- Seria para Berta pior tormento magoá-lo, meu pai. Sei-o da boca dela. Nunca aceitaria o seu sacrifício.
D. Luís fechou por momentos os olhos, como para concentrar o espírito; depois disse quase a medo:
- Sacrifício! Maior sacrifício seria o meu se renunciasse a tê-la junto de mim e a chamar-lhe filha. Não sei mesmo se para tanto me restam ainda forças. Eu já não sou o homem forte que fui, Jorge. Quase mereço compaixão.
Jorge estremeceu ao ouvir estas palavras. Como que ralou uma súbita claridade no seu espírito.
- Que quer dizer, meu pai? Pois não é por meu respeito que insiste...

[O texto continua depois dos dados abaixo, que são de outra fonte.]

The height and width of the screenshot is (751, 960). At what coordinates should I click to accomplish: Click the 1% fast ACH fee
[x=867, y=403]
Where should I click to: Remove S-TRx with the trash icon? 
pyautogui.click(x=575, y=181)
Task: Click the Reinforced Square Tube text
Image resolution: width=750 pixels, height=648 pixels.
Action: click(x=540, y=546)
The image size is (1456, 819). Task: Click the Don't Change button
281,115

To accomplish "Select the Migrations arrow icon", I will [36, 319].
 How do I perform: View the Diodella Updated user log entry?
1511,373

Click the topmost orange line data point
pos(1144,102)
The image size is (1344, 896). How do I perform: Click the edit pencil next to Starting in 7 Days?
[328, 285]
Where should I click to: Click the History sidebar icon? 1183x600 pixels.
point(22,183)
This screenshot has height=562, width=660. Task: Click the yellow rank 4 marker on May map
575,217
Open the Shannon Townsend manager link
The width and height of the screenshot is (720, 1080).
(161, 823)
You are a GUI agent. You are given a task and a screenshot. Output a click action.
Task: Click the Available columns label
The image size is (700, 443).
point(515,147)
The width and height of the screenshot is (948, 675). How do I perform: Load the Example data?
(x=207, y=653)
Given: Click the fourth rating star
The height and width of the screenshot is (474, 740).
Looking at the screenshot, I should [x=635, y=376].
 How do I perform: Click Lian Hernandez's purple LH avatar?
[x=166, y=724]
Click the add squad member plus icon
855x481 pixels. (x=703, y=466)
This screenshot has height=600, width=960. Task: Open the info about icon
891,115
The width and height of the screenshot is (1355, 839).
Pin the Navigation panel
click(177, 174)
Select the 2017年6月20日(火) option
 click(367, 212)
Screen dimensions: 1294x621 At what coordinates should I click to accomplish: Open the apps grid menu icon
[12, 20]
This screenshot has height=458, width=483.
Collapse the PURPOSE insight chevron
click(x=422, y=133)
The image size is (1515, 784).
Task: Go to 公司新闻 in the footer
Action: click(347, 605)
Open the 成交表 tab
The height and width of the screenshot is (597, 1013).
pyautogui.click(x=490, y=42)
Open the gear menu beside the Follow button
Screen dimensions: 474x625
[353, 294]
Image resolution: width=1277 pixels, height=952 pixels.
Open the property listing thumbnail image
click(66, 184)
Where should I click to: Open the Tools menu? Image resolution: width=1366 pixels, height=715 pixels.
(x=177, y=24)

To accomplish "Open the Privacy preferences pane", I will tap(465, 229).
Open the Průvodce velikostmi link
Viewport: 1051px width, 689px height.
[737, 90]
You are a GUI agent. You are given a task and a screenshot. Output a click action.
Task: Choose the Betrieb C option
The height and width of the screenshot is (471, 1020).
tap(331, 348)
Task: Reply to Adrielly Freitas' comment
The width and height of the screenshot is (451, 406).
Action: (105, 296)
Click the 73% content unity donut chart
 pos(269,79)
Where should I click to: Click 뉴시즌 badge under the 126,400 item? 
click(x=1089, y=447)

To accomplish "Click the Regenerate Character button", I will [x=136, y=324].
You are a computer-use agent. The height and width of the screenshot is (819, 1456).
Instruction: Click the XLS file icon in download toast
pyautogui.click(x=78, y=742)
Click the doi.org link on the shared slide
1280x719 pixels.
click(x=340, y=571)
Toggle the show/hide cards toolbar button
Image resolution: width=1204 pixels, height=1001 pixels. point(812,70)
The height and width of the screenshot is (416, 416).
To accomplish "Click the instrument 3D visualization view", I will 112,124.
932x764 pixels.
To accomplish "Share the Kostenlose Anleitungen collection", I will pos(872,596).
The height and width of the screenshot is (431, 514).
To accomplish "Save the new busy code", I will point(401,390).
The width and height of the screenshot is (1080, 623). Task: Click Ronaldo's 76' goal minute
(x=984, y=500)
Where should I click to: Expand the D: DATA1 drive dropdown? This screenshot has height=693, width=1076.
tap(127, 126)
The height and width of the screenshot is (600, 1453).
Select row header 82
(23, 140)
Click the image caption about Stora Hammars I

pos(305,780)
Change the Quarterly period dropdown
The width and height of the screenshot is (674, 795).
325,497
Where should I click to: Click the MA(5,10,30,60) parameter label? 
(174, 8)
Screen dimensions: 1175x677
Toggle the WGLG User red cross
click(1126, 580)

- Queres obrigar-me a confessar toda a minha fraqueza, Jorge? Pois bem, confessarei. Fazendo a tua felicidade, farás também a minha. O lugar de tua irmã só pode ser ocupado por Berta. Outra qualquer profaná-lo-ia.
Jorge desta vez não o deixou concluir. Cedendo à paixão que enfim se expandia, pegou nas mãos descarnadas do pai e, levando-as calorosamente aos lábios, exclamou:
- Oh! obrigado, meu pai. É Deus que o inspira; é o espírito de minha irmã que o aconselha. Obrigado. Agora sim, desanuvia-se-me o horizonte, e creio, creio deveras na felicidade. Triunfo! Obrigado.
E, beijando-lhe mais uma vez a mão, correu para a porta chamando Berta.
Toda a família e os amigos que tinham vindo para os Bacelos, ao saberem do estado do velho fidalgo, achavam-se na sala imediata, aguardando ansiosos o termo da conferência entre o pai e o filho e porventura o triste desenlace que havia muito se esperava.
Quando se ouviu a voz de Jorge, todos julgaram que se havia realizado, enfim, o acontecimento que se receava, e correram para a porta.
Jorge, quase desorientado, foi ao encontro de Berta e, conduzindo-a à cabeceira do leito do doente, disse sufocado de contentamento:
- Berta, o nosso sacrifício é inútil.